The National Wraparound Initiative (NWI) has demonstrated that wraparound—when the practice model is implemented as defined by the NWI— leads to positive outcomes for youth and their families. This evidence based approach to Wraparound is being implemented throughout the country for youth with serious mental health challenges and multi-system involvement.
Pennsylvania began implementing what is called High Fidelity Wraparound (to differentiate from previous “wraparound” which was not evidence based) in 2009. The Office of Mental Health and Substance Abuse Services (OMHSAS) established the Youth and Family Training Institute to provide the training, coaching, credentialing and monitoring of county-based HFW teams throughout the Commonwealth. OMHSAS worked with Mercer Human Services Consultants to develop a funding mechanism for High Fidelity Wraparound.
The 11 counties that have begun High Fidelity Wraparound have served over 700 youths and their families. In 2011, there were 113 graduates from HFW. Preliminary outcome studies for these youth show the following:
- · 70% of families reported moderate to a great deal of positive change in managing crises.
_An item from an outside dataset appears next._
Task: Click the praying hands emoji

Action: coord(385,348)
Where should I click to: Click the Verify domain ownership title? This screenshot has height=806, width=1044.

- · 79% of youth reported moderate to a great deal of positive change in the frequency, intensity and duration of crises.
- · 80% of youth reported things are getting better (less stress, improved relationships and improved optimism).
- · 51% improved their educational placement.
33% of the 113 HFW graduates had previous and/or current involvement with Juvenile Justice when they enrolled in HFW. Of these:
- · Only 5% re-offended by the time they graduated from HFW.
- · 60% were discharged from the JJ system while in HFW.
50% of the 113 HFW graduates were involved with Child Welfare. Of these:
- · 54% of these youth were discharged from the CW system by the time they graduated from HFW.
- · 48% of these were considered to be successful discharges.
In addition to these very promising data, there is evidence of the cost effectiveness of High Fidelity Wraparound. Pennsylvania has primarily utilized Medicaid to finance all related costs of providing and measuring HFW. Medicaid 42 CFR 438.208 authority allows managed care organizations to perform joint treatment planning involving identification, assessment and development of individual service plans, for high need individuals with special health care needs. The term Joint Planning Team (JPT) is the term for High Fidelity Wraparound financed with Medicaid funds through this authority.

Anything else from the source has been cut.